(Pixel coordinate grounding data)
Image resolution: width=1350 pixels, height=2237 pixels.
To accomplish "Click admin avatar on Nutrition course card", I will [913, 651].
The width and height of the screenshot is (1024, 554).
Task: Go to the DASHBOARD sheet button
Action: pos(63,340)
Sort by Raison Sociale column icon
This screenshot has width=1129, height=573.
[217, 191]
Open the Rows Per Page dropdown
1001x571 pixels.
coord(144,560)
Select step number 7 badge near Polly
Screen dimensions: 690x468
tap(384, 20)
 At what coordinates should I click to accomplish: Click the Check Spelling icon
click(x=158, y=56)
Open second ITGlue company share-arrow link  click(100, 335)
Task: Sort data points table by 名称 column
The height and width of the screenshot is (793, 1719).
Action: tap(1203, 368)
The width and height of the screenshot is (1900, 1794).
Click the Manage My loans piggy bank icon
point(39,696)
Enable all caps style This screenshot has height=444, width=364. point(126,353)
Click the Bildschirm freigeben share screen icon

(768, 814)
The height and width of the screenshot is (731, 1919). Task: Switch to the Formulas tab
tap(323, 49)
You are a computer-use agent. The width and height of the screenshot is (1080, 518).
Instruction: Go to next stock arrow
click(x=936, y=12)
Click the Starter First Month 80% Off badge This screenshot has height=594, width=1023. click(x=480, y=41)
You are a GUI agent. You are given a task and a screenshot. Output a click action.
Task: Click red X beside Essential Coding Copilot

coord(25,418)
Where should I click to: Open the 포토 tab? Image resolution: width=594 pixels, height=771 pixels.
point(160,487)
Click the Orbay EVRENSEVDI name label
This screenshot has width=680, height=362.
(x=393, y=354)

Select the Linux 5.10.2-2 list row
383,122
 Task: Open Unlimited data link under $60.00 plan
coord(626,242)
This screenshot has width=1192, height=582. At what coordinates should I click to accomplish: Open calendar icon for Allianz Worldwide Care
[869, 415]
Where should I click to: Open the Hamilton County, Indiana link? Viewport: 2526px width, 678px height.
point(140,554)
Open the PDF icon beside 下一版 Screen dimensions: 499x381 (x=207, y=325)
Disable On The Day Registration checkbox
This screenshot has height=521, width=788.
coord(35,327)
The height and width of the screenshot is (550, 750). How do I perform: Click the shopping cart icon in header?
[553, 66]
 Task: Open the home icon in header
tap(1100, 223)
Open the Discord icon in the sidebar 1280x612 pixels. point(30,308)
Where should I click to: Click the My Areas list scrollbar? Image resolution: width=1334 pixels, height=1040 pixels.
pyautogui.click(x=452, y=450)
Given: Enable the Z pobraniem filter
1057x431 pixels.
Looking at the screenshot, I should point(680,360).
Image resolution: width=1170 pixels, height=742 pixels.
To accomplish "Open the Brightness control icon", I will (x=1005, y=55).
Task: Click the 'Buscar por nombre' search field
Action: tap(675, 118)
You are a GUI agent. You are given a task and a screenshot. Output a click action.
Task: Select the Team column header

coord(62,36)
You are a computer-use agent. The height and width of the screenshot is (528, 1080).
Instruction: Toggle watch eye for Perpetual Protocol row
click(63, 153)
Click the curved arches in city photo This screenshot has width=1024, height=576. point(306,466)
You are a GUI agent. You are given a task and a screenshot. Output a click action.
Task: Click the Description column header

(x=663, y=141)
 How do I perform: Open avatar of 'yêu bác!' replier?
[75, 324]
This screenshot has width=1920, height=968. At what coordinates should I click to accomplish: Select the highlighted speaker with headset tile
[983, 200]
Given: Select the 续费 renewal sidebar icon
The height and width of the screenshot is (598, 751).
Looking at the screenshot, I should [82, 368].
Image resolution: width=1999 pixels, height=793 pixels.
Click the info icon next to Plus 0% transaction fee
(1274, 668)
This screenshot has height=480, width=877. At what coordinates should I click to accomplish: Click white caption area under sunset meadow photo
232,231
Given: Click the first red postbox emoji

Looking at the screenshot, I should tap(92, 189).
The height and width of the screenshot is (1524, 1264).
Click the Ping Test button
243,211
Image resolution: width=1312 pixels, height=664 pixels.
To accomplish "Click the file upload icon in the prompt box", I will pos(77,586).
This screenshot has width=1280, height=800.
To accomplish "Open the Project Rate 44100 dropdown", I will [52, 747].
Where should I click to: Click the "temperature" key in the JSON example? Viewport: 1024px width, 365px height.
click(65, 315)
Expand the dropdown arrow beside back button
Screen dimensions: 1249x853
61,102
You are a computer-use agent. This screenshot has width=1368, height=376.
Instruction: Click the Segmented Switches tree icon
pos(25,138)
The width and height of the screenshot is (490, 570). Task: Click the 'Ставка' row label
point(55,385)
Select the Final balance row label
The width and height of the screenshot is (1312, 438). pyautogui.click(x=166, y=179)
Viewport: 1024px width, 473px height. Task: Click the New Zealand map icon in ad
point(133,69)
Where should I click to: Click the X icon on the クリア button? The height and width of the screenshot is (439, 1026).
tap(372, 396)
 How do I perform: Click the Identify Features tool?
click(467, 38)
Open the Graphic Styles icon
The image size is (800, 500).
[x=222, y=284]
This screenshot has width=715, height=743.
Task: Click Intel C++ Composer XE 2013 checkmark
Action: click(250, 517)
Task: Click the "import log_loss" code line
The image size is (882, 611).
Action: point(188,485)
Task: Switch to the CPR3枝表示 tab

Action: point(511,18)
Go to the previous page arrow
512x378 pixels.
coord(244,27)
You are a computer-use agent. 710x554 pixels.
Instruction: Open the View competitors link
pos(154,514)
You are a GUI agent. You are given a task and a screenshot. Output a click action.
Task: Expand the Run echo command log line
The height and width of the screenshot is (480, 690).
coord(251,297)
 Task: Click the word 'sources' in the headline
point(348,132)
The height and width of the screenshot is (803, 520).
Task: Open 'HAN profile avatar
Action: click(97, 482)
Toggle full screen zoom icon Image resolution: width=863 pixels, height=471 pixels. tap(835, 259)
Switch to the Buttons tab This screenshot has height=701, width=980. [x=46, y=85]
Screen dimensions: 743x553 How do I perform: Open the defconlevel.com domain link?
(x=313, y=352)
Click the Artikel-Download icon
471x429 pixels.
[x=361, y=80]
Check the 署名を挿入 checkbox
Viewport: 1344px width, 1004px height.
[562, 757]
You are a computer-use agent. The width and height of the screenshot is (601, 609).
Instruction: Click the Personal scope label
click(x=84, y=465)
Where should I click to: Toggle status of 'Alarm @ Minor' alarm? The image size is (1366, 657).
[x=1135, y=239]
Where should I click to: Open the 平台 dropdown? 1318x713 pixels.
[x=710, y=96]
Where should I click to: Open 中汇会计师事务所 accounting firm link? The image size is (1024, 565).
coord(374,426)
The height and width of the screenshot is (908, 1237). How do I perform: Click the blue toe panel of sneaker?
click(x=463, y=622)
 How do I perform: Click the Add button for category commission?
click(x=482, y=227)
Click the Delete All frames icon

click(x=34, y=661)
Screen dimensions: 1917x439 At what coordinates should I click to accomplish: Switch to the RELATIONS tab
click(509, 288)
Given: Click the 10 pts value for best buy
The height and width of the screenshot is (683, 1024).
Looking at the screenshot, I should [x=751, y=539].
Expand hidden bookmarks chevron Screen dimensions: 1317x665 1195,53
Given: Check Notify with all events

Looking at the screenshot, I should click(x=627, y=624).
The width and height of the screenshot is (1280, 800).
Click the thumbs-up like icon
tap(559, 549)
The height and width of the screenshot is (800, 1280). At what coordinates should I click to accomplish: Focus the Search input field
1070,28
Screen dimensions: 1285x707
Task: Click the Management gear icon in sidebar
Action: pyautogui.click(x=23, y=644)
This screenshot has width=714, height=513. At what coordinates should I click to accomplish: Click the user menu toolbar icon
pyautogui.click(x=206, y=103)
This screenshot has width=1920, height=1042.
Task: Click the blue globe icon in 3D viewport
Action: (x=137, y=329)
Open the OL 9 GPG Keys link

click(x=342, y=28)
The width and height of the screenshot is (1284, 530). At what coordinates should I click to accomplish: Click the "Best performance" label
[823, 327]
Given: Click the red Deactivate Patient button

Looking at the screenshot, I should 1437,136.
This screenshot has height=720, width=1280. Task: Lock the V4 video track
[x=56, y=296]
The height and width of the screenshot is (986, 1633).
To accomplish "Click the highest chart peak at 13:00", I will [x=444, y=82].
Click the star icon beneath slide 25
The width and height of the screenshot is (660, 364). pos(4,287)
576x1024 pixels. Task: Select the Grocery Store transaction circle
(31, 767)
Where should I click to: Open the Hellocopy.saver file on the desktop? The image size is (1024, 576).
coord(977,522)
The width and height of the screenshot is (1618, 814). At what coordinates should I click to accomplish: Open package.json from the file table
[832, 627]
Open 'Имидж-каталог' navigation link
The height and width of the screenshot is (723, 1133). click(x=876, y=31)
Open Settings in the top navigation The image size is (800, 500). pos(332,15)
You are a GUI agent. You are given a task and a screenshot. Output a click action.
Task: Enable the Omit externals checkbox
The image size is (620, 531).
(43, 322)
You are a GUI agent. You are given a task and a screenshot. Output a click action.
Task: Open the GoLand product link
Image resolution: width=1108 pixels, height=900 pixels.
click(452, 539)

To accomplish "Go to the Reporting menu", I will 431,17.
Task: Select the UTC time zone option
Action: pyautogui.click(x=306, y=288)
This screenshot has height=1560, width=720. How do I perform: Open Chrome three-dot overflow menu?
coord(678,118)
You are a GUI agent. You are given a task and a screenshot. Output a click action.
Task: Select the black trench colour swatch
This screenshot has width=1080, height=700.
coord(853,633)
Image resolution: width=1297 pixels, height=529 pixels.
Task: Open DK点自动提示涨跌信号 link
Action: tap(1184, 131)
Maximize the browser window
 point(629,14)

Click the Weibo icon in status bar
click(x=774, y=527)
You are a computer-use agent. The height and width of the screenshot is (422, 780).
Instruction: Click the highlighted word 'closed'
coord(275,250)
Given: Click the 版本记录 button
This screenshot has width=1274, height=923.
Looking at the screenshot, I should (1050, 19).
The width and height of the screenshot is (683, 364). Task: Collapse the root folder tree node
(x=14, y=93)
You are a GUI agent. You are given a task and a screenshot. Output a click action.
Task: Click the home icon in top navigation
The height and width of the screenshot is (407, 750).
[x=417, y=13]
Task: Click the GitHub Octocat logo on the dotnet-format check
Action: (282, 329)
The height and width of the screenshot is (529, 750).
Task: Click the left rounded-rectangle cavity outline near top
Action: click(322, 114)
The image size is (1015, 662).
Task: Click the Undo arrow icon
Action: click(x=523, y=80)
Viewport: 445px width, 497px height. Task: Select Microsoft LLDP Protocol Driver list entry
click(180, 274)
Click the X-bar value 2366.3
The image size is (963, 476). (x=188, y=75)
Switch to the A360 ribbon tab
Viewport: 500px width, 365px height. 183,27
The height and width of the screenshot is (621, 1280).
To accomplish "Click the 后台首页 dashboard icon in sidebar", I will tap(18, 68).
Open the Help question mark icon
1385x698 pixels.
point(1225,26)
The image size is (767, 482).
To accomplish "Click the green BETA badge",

§ **What the exercise asks**
Once the line with "Task: Select the black trench colour swatch" is found, transcribe it and each line after it through the final line of the entries, exactly and only.

§ **Task output**
Task: Select the black trench colour swatch
This screenshot has width=1080, height=700.
coord(853,633)
Image resolution: width=1297 pixels, height=529 pixels.
Task: Open DK点自动提示涨跌信号 link
Action: tap(1184, 131)
Maximize the browser window
 point(629,14)

Click the Weibo icon in status bar
click(x=774, y=527)
You are a computer-use agent. The height and width of the screenshot is (422, 780).
Instruction: Click the highlighted word 'closed'
coord(275,250)
Given: Click the 版本记录 button
This screenshot has width=1274, height=923.
Looking at the screenshot, I should (1050, 19).
The width and height of the screenshot is (683, 364). Task: Collapse the root folder tree node
(x=14, y=93)
You are a GUI agent. You are given a task and a screenshot. Output a click action.
Task: Click the home icon in top navigation
The height and width of the screenshot is (407, 750).
[x=417, y=13]
Task: Click the GitHub Octocat logo on the dotnet-format check
Action: (282, 329)
The height and width of the screenshot is (529, 750).
Task: Click the left rounded-rectangle cavity outline near top
Action: click(322, 114)
The image size is (1015, 662).
Task: Click the Undo arrow icon
Action: click(x=523, y=80)
Viewport: 445px width, 497px height. Task: Select Microsoft LLDP Protocol Driver list entry
click(180, 274)
Click the X-bar value 2366.3
The image size is (963, 476). (x=188, y=75)
Switch to the A360 ribbon tab
Viewport: 500px width, 365px height. 183,27
The height and width of the screenshot is (621, 1280).
To accomplish "Click the 后台首页 dashboard icon in sidebar", I will tap(18, 68).
Open the Help question mark icon
1385x698 pixels.
point(1225,26)
The image size is (767, 482).
To accomplish "Click the green BETA badge",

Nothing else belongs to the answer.